• YOUR GOAL:
Only the lines below between the ones containing "hobby (439, 471)" and "larc (435, 427)", inclusive, are to be reproduced, each exactly as it stands.

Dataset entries
=== Begin Enclosure ===

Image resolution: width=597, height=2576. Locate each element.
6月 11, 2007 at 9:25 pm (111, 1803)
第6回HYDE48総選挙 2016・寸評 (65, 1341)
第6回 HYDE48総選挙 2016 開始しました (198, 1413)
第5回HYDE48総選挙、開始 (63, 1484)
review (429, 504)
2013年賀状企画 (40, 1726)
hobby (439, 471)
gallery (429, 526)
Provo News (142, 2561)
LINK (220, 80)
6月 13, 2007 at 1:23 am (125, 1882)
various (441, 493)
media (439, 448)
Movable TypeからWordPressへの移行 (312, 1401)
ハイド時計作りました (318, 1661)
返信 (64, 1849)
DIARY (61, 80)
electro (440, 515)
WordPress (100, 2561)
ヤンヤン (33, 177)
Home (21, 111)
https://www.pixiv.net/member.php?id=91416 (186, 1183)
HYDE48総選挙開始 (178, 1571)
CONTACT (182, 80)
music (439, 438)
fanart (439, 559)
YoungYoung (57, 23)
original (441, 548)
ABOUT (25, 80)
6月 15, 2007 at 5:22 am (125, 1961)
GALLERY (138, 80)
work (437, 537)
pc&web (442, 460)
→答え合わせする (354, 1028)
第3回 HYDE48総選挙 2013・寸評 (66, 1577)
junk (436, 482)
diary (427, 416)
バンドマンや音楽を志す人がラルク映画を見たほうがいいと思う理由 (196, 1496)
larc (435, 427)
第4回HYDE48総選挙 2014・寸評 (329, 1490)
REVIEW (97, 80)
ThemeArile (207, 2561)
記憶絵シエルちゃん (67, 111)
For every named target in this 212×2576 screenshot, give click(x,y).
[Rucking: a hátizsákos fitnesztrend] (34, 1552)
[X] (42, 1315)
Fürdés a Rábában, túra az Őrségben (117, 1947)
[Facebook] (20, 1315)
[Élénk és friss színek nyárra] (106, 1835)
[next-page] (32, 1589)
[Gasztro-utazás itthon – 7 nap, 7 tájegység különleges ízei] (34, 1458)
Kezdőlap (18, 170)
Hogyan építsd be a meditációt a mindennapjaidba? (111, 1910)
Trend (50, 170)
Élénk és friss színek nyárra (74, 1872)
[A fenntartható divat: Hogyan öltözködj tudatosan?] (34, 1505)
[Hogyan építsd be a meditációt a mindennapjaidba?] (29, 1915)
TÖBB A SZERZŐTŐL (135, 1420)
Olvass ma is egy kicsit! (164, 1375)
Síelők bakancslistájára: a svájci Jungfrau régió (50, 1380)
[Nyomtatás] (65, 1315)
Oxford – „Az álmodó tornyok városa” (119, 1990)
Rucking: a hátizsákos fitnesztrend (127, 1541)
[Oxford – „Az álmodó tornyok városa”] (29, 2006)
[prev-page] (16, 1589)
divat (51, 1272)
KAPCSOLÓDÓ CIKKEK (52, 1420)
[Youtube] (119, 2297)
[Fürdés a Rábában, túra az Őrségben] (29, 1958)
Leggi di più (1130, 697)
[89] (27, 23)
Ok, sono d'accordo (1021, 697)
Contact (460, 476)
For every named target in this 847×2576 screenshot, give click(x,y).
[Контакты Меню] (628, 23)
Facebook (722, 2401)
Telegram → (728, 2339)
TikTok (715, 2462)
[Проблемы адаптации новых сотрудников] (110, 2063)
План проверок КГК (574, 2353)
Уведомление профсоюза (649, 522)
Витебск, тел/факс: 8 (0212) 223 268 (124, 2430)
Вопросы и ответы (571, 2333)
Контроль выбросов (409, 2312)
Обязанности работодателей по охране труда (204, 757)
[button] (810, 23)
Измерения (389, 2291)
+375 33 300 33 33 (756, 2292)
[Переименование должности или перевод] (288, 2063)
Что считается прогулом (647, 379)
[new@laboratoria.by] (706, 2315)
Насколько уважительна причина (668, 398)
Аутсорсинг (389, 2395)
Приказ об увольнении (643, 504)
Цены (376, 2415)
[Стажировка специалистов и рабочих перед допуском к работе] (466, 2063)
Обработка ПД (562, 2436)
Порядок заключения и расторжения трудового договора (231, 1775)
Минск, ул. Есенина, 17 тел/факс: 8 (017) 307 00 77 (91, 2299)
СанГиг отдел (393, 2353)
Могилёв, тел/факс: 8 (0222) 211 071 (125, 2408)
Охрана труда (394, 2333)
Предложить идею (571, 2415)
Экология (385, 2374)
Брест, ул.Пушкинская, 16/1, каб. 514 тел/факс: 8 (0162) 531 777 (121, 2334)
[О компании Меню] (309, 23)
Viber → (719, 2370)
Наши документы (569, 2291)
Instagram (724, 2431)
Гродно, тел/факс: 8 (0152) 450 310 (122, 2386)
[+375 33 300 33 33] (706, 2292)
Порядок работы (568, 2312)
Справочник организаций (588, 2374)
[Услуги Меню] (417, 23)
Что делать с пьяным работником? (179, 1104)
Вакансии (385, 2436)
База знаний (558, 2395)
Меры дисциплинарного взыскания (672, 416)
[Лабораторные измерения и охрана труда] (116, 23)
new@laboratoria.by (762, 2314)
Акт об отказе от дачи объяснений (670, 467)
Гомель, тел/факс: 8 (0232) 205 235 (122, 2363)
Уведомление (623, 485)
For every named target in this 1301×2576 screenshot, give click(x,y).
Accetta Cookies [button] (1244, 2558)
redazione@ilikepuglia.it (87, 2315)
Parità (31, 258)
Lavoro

=== End Enclosure ===

• RESPONSE TO THIS EXERCISE:
hobby (439, 471)
gallery (429, 526)
Provo News (142, 2561)
LINK (220, 80)
6月 13, 2007 at 1:23 am (125, 1882)
various (441, 493)
media (439, 448)
Movable TypeからWordPressへの移行 (312, 1401)
ハイド時計作りました (318, 1661)
返信 (64, 1849)
DIARY (61, 80)
electro (440, 515)
WordPress (100, 2561)
ヤンヤン (33, 177)
Home (21, 111)
https://www.pixiv.net/member.php?id=91416 (186, 1183)
HYDE48総選挙開始 (178, 1571)
CONTACT (182, 80)
music (439, 438)
fanart (439, 559)
YoungYoung (57, 23)
original (441, 548)
ABOUT (25, 80)
6月 15, 2007 at 5:22 am (125, 1961)
GALLERY (138, 80)
work (437, 537)
pc&web (442, 460)
→答え合わせする (354, 1028)
第3回 HYDE48総選挙 2013・寸評 (66, 1577)
junk (436, 482)
diary (427, 416)
バンドマンや音楽を志す人がラルク映画を見たほうがいいと思う理由 (196, 1496)
larc (435, 427)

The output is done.